Launched back in March, the Google Cloud Healthcare API was the Alphabet company’s big push to bridge the heavily-regulated health data industry with more readily-accessible hardware and software, like fitness trackers. It combines healthcare data types like FHIR, DICOM, and HL7 with machine learning, with the expectation that smarter manipulation of patent data will unlock new insights into conditions like diabetes and hypertension.
At the time, it seemed like Google was counting on its own WearOS platform – née Android Wear – to do the bulk of the data gathering. It’s fair to say that, despite several years of Google pushing the Android-based smartwatch OS, and numerous hardware partners trying to sell wearables running the software, that has struggled to gain traction. Indeed, even with the rebranding, new WearOS models have remained in relatively short supply.
Fitbit’s role in all this, therefore, will be straightforward. The company already holds pole position in the wearables segment worldwide when it comes to hardware; now, it will be transitioning its software to the Google Cloud Platform. Fitbit Health Solutions will then use the various healthcare and Internet of Things (IoT) APIs that Google offers to allow doctors, hospitals, and other healthcare providers to feed data into their patient records.
“The move will allow Fitbit to leverage Google Cloud’s infrastructure and advanced security capabilities to help accelerate the Fitbit Health Solutions business and expand deeper into population health analysis, while maintaining Fitbit’s commitment to protecting consumer data,” the two companies said today. “Google’s AI and machine learning capabilities and new predictive analytic algorithms will further Fitbit’s industry-leading efforts to bring more meaningful data and insights to consumers to help them achieve positive health outcomes.”
It’s not the first attempt at a centralized healthcare store, mind. Fitbit previously supported Microsoft’s push to be at the heart of digital patient records, HealthVault, allowing owners of models like the Blaze to share their exercise and fitness data directly to a doctor or other provider.
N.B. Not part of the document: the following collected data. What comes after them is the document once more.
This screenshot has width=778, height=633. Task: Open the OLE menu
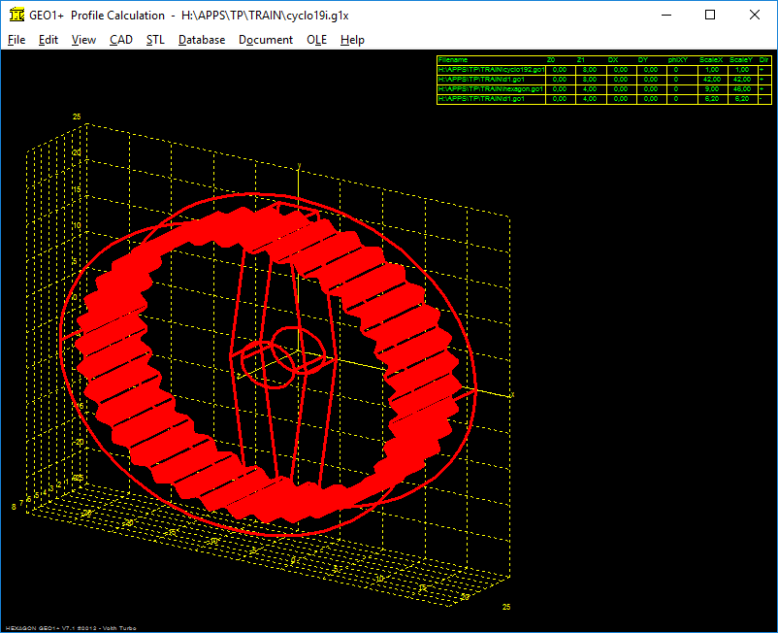pos(316,40)
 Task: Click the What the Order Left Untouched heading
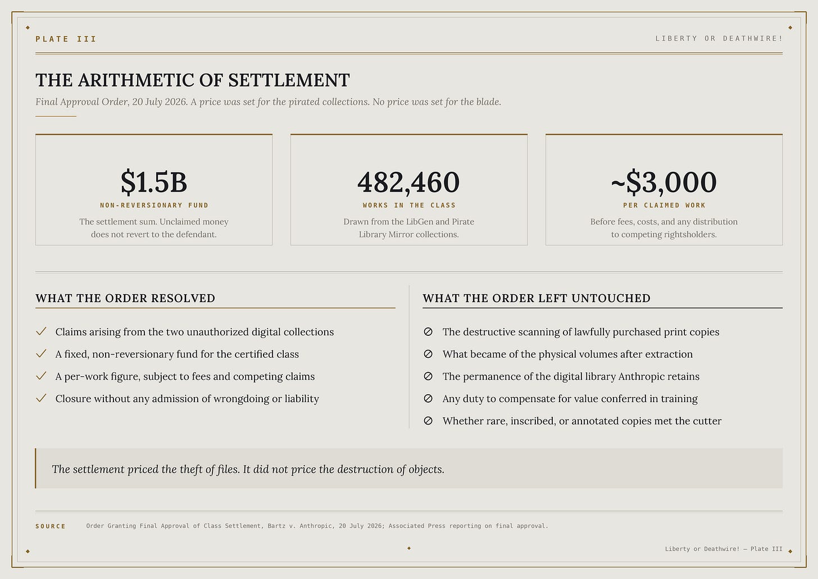pos(537,298)
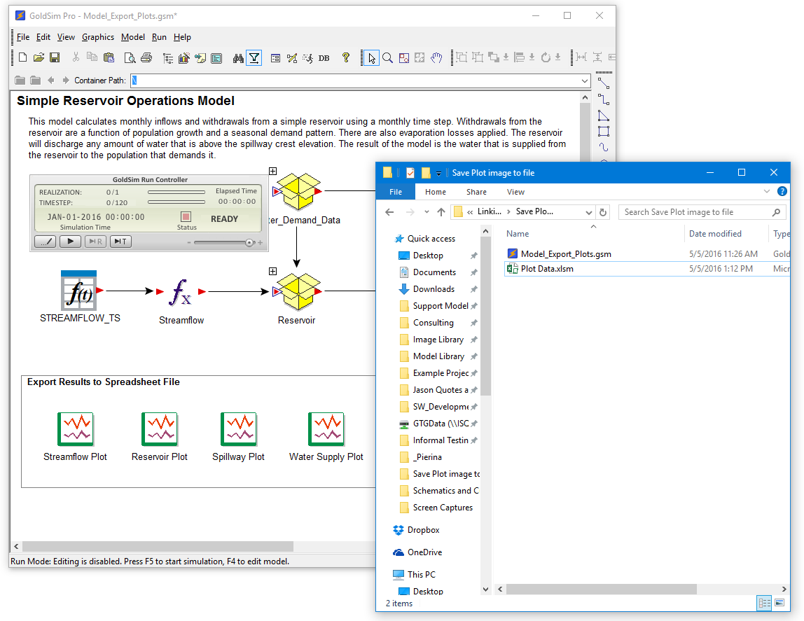804x621 pixels.
Task: Select the Streamflow Plot spreadsheet element
Action: pyautogui.click(x=75, y=428)
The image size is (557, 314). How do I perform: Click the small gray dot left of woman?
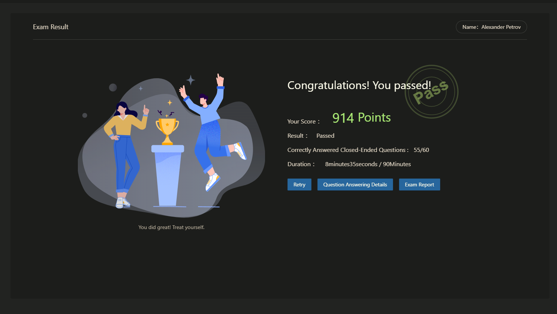[x=85, y=115]
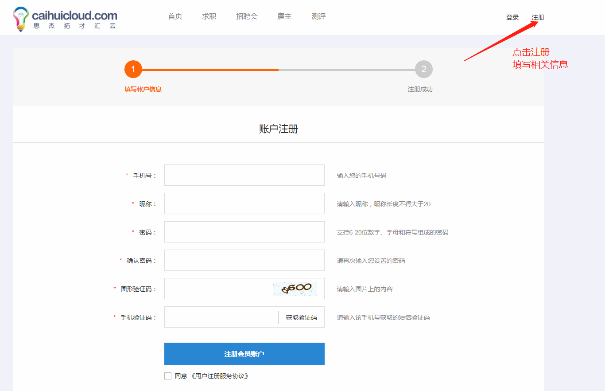Open the 《用户注册服务协议》 link
The height and width of the screenshot is (391, 605).
220,376
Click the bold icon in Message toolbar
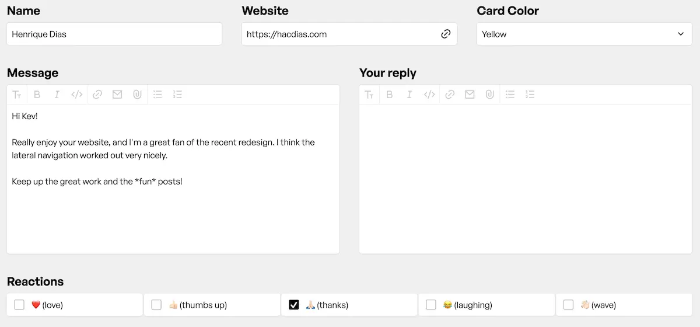The height and width of the screenshot is (327, 700). pos(37,95)
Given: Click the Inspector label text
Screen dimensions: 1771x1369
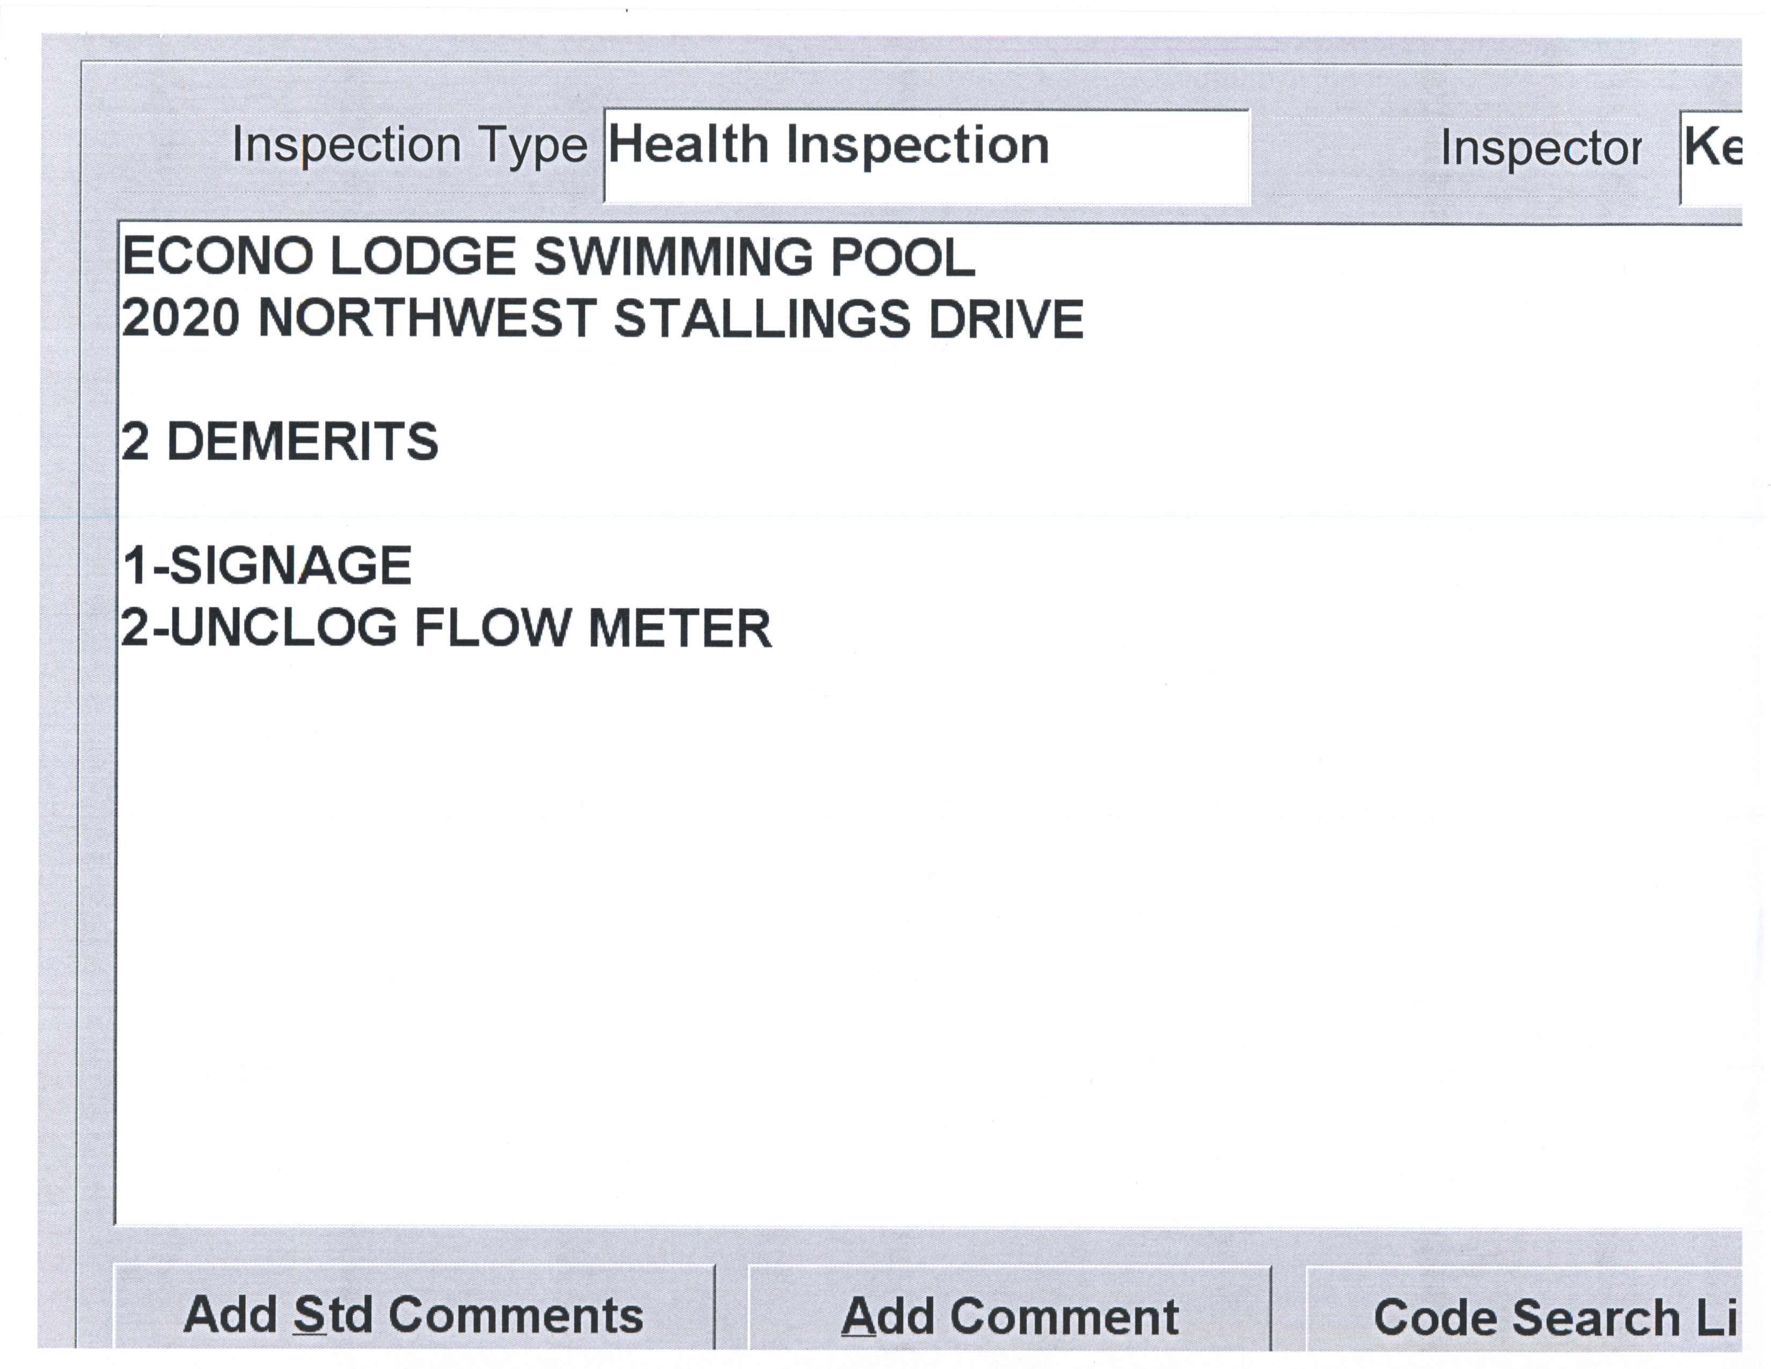Looking at the screenshot, I should (1541, 148).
However it pulled support back in 2016.
What it doesn’t mean, at least at this stage, is a Fitbit WearOS smartwatch. The company continues to use its own platform, recently updated and augmented with tidbits acquired from Fitbit’s purchase of Pebble. That new OS 2.0 was pushed out to existing Fitbit Ionic smartwatch owners in mid-March, and comes preloaded on the Fitbit Versa, its new $199.99 wearable.